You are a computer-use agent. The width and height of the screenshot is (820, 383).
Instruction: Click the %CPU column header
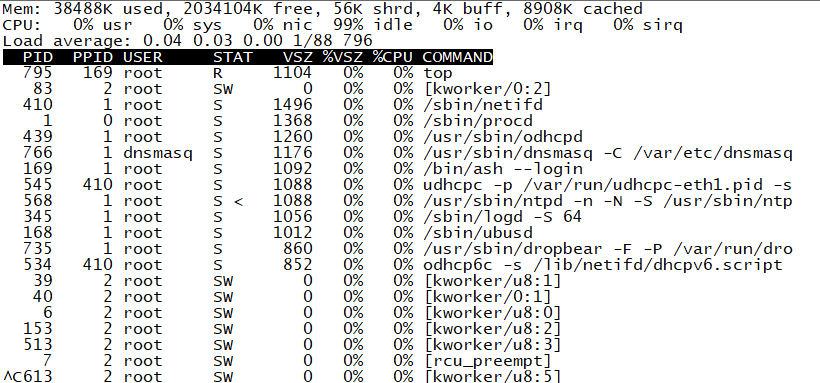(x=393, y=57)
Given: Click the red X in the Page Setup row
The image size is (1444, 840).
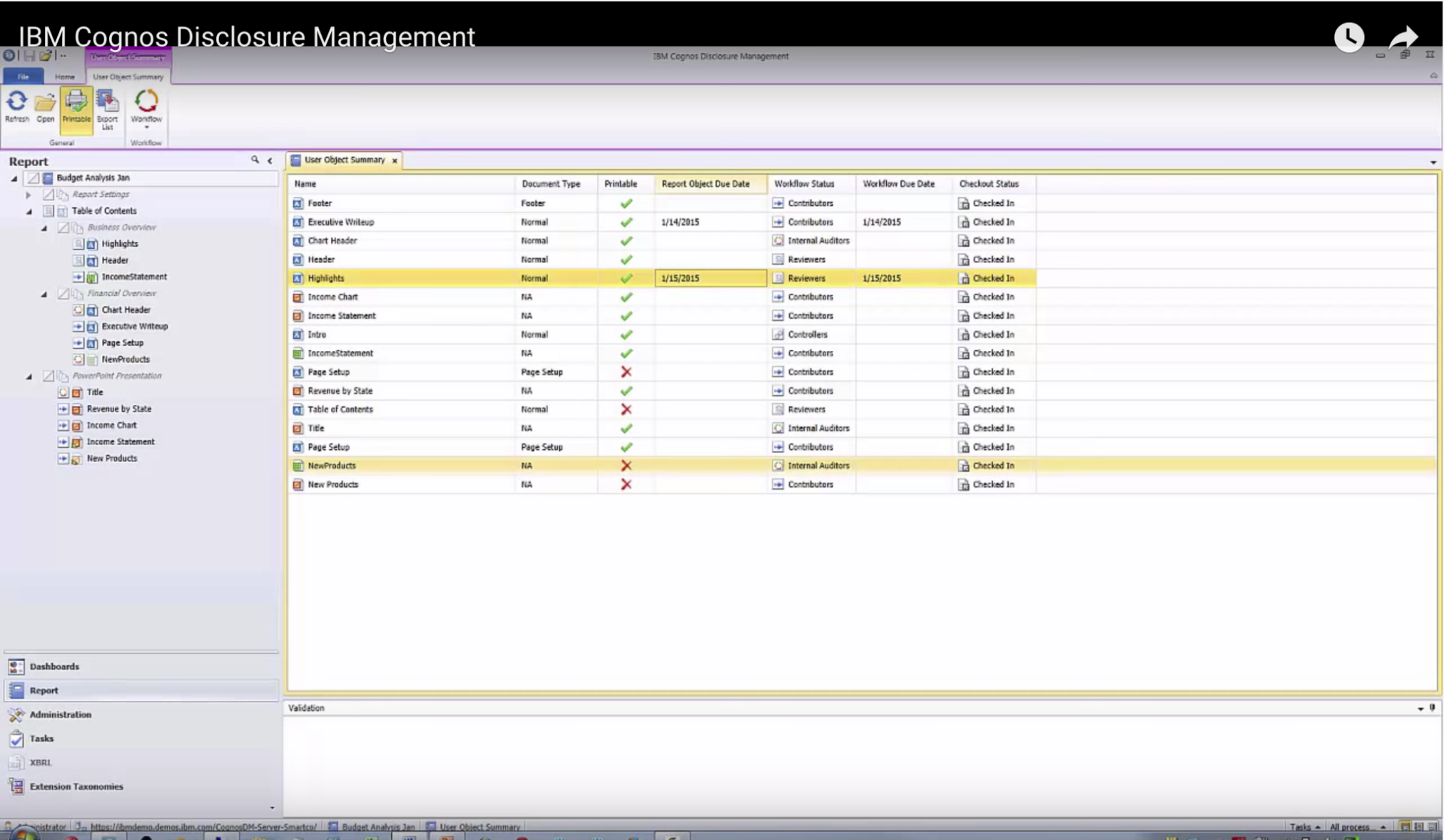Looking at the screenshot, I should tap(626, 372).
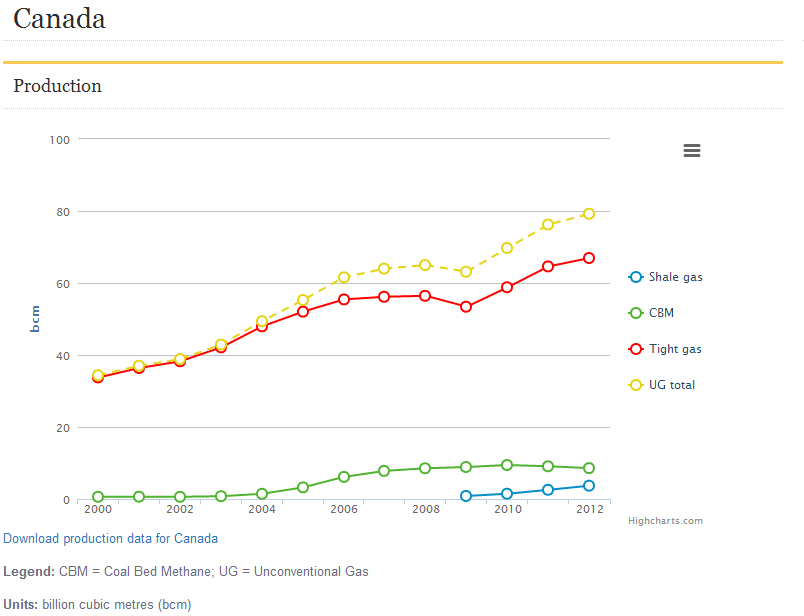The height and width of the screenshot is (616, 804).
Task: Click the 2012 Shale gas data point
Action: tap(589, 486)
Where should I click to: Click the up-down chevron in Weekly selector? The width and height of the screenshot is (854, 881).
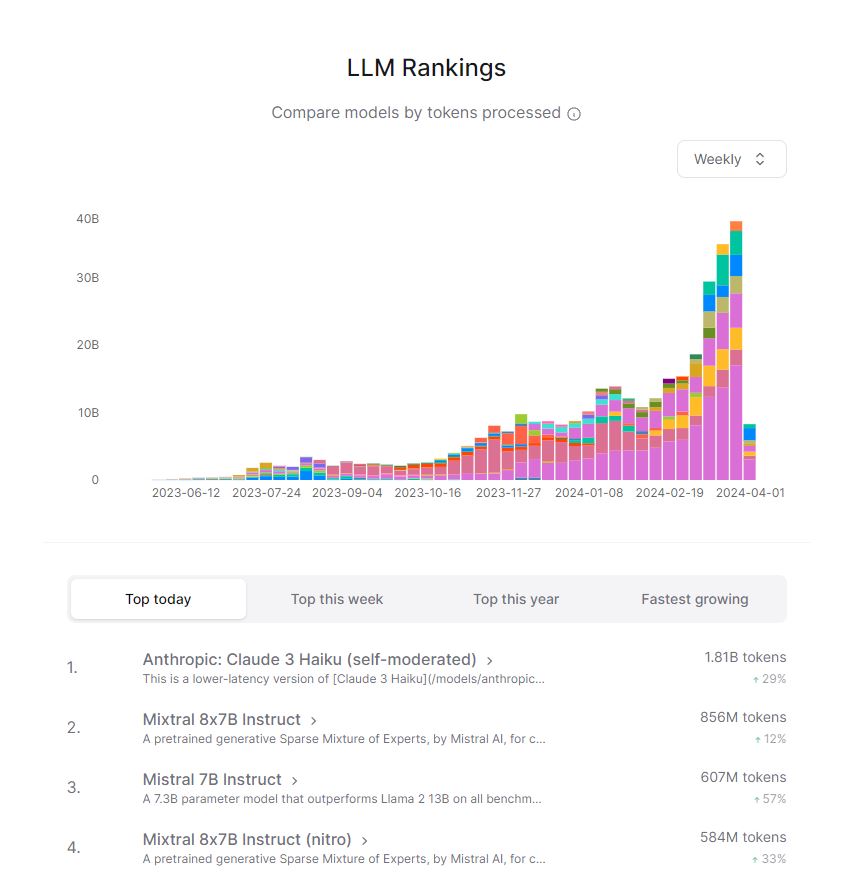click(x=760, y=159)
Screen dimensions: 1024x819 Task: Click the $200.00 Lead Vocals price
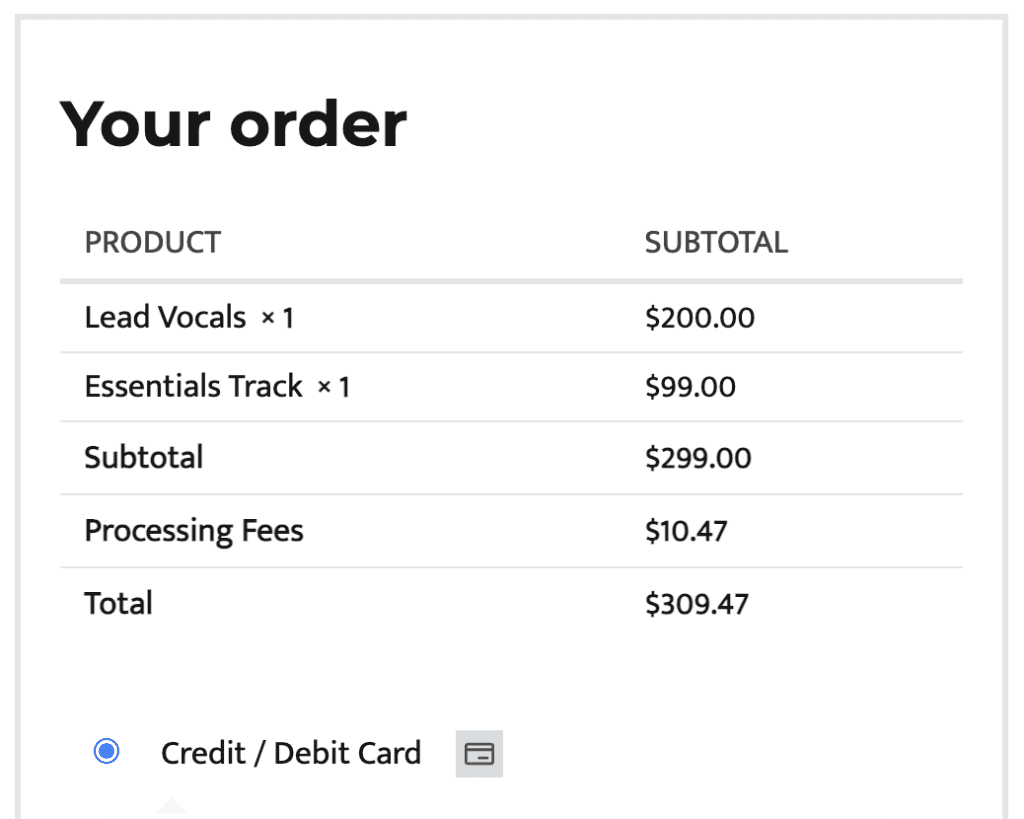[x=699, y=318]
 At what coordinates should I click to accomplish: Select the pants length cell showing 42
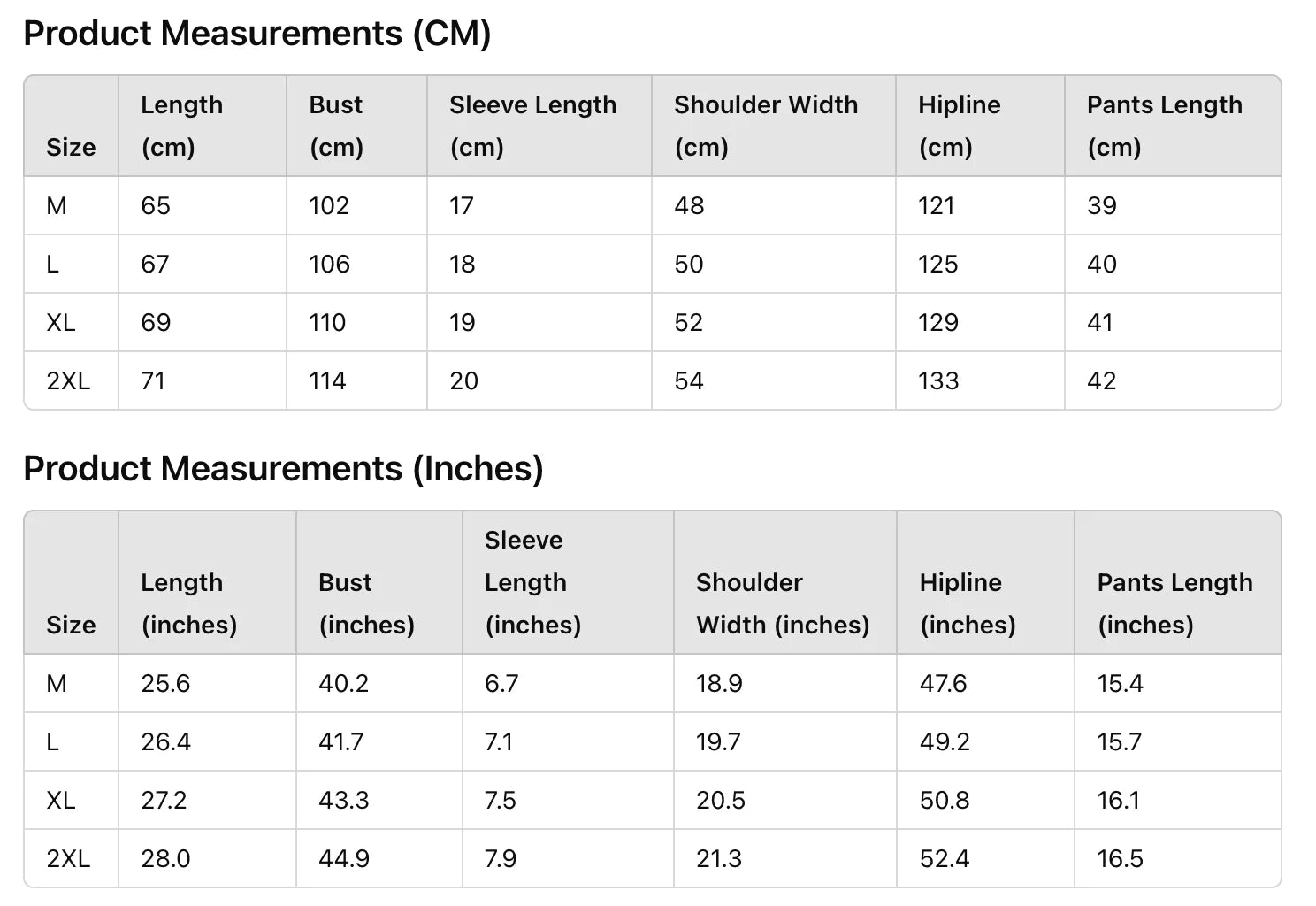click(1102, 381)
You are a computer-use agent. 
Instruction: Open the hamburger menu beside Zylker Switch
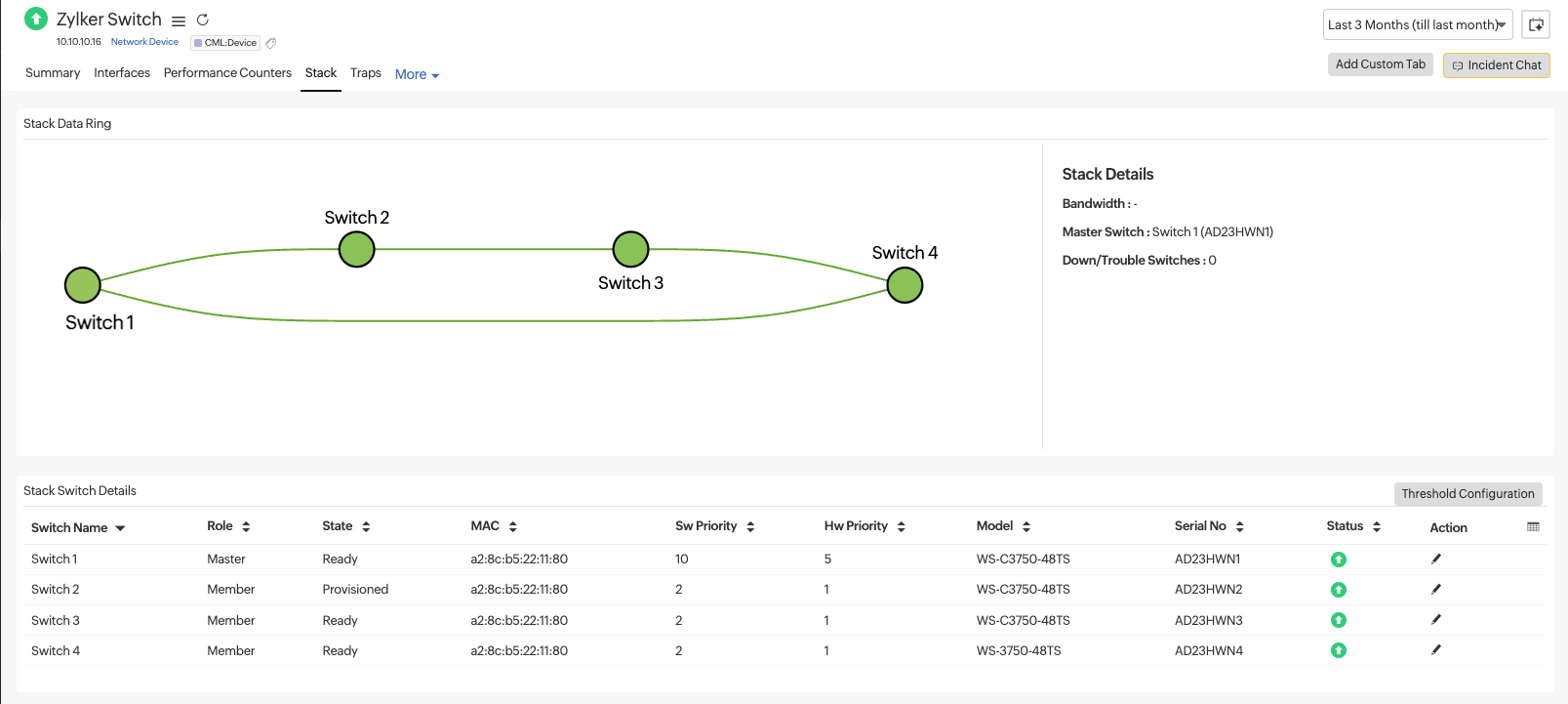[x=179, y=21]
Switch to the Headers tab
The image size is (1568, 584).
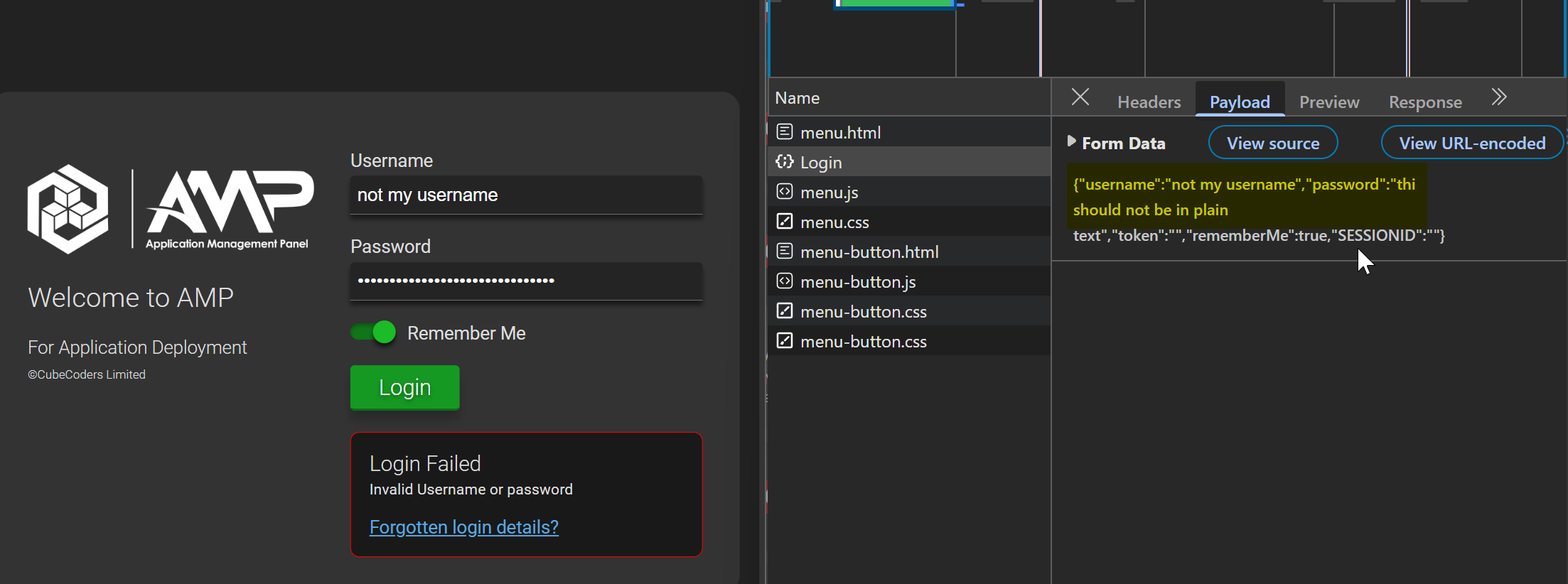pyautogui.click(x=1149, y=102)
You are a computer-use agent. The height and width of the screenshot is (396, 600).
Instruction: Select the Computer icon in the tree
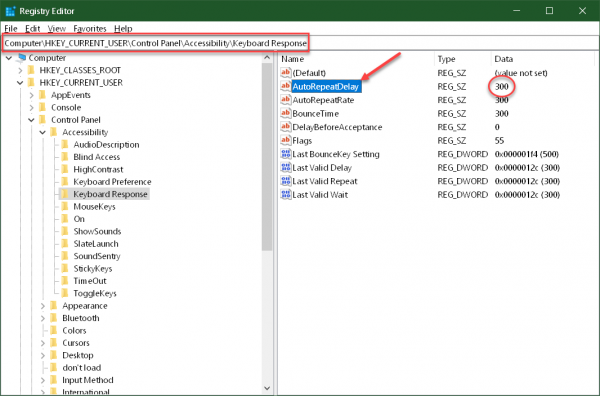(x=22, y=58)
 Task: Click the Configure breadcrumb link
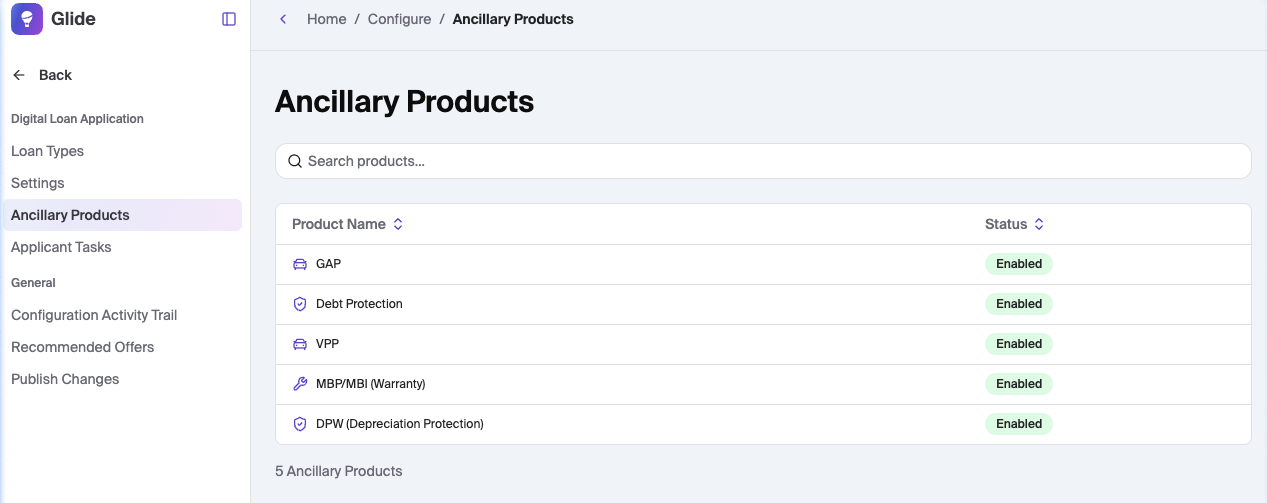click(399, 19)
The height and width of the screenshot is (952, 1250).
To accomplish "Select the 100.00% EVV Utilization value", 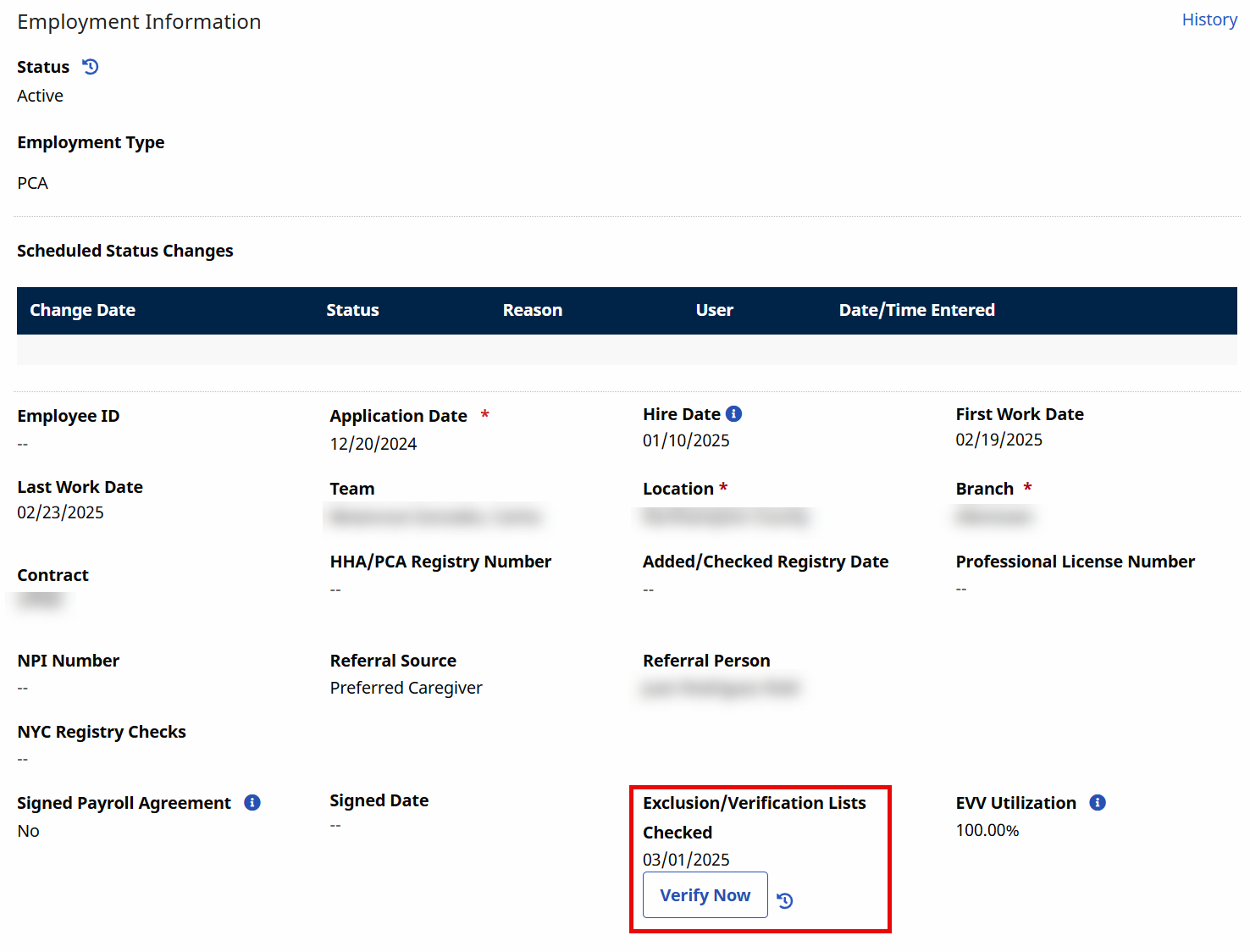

====================

● **Objective**
Could you retype the whole listing above line for line, without changing any wording and leaving out the pictures?

● **Output for this exercise**
You are a computer-use agent. The width and height of the screenshot is (820, 383).
Instruction: Click the %CPU column header
(x=393, y=57)
Given: Click the red X in the Page Setup row
The image size is (1444, 840).
Looking at the screenshot, I should tap(626, 372).
The height and width of the screenshot is (616, 804).
Task: Click the 2012 Shale gas data point
Action: tap(589, 486)
Where should I click to: Click the up-down chevron in Weekly selector? The width and height of the screenshot is (854, 881).
click(x=760, y=159)
Screen dimensions: 1024x819 Task: Click the $200.00 Lead Vocals price
[x=699, y=318]
 At what coordinates should I click to accomplish: Select the pants length cell showing 42
click(1102, 381)
You are a computer-use agent. 
Instruction: Open the hamburger menu beside Zylker Switch
[x=179, y=21]
Switch to the Headers tab
The image size is (1568, 584).
pyautogui.click(x=1149, y=102)
You are a computer-use agent. The height and width of the screenshot is (396, 600).
Instruction: Select the Computer icon in the tree
(x=22, y=58)
 Task: Click the Configure breadcrumb link
click(399, 19)
The height and width of the screenshot is (952, 1250).
To accomplish "Select the 100.00% EVV Utilization value", 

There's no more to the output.